- What to work on -
Below are records. Transcribe exactly the lines from the one that contains "Close the dialog using blue Done text" through the last line, leaving any pictures out.

Dataset extract START

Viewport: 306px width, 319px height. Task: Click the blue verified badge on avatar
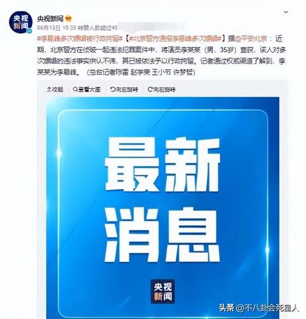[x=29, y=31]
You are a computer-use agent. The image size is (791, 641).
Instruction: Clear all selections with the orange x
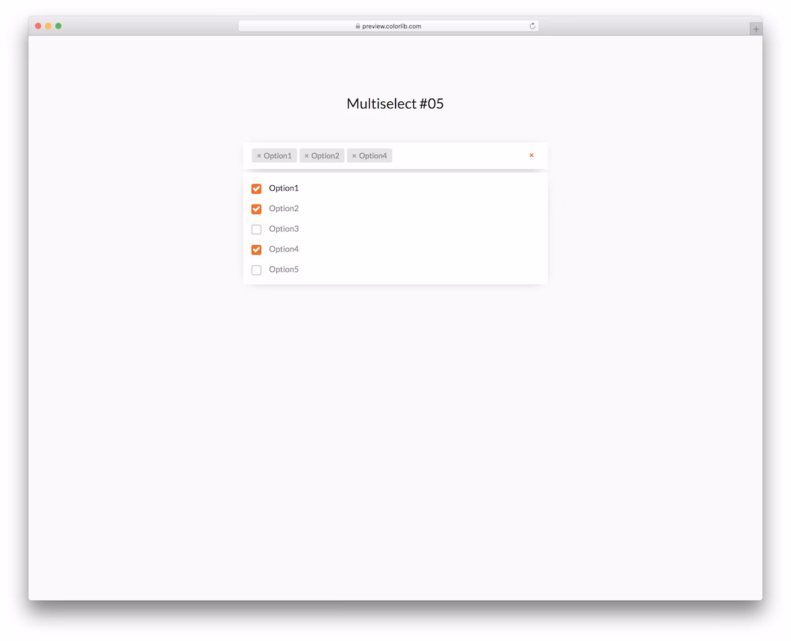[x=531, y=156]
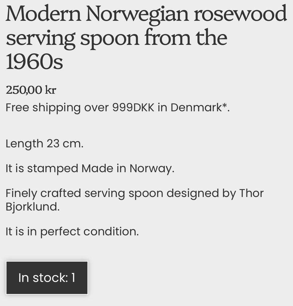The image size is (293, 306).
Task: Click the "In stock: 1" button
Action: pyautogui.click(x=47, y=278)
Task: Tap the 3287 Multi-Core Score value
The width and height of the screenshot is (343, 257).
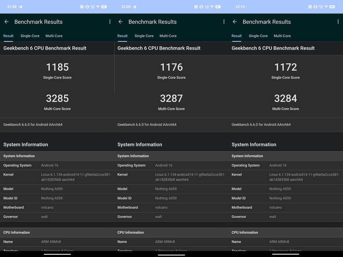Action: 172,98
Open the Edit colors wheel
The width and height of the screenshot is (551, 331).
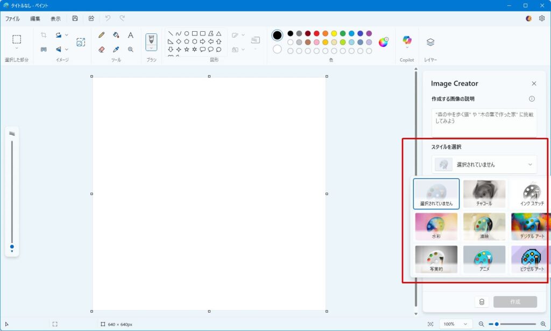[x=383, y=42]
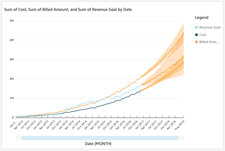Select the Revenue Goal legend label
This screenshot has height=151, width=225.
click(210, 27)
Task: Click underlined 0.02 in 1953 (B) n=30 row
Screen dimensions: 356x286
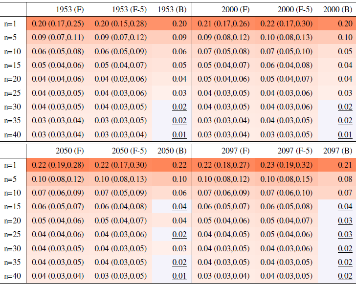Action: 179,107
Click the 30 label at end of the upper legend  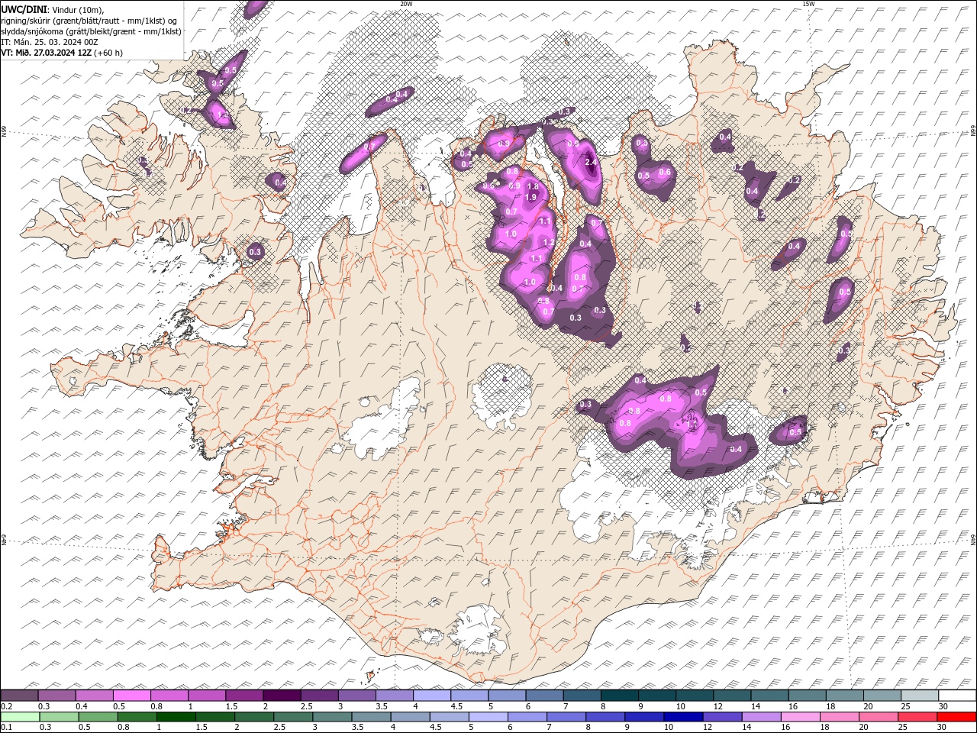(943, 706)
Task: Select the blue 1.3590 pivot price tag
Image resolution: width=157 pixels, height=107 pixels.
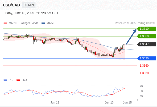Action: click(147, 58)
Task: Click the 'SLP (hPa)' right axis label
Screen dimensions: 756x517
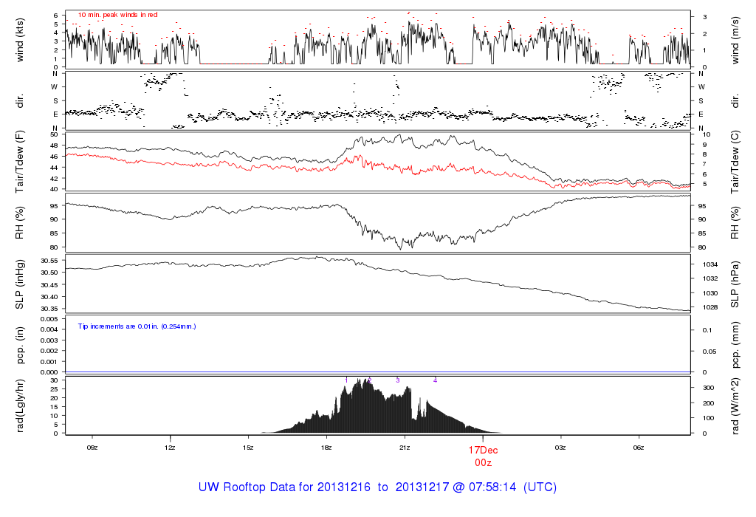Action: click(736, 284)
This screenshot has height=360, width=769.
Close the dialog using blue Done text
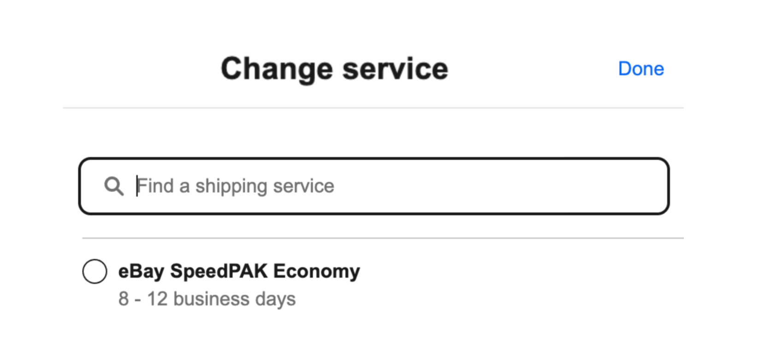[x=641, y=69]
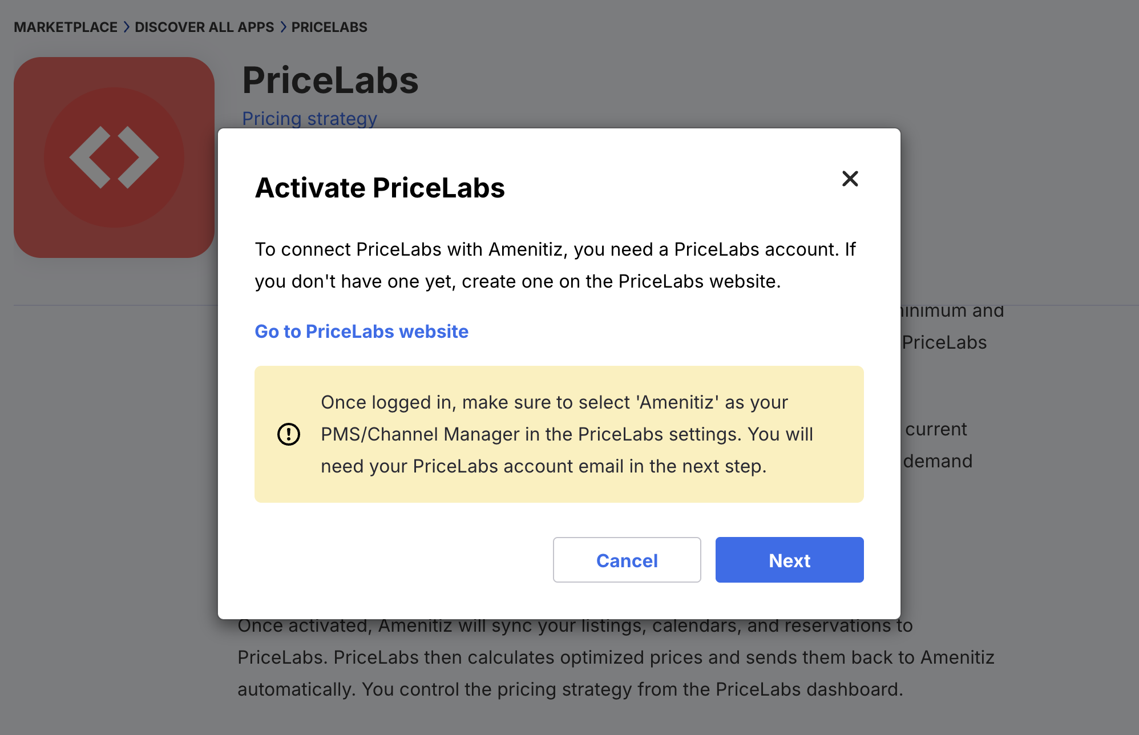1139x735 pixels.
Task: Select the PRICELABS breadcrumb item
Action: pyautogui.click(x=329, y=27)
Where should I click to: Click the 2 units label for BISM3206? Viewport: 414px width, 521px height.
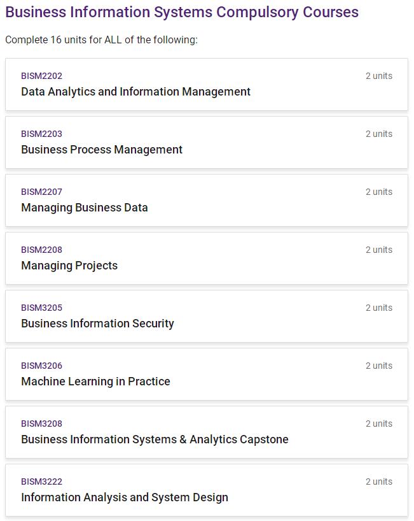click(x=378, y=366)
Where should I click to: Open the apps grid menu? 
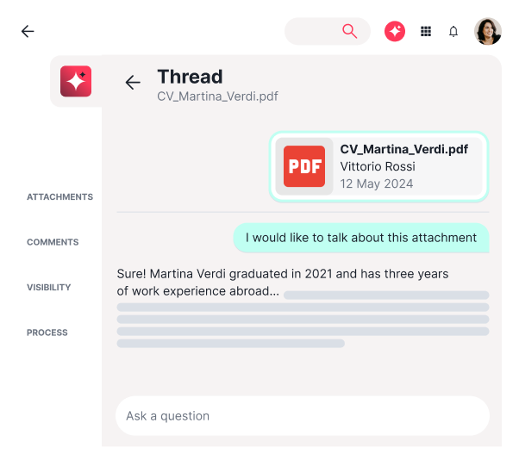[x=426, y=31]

Dataset extract END

- Exercise output -
Close the dialog using blue Done text
[x=641, y=69]
1139x735 pixels.
Task: Select the PRICELABS breadcrumb item
Action: pyautogui.click(x=329, y=27)
Where should I click to: Click the 2 units label for BISM3206? Viewport: 414px width, 521px height.
click(x=378, y=366)
Where should I click to: Open the apps grid menu? 
[x=426, y=31]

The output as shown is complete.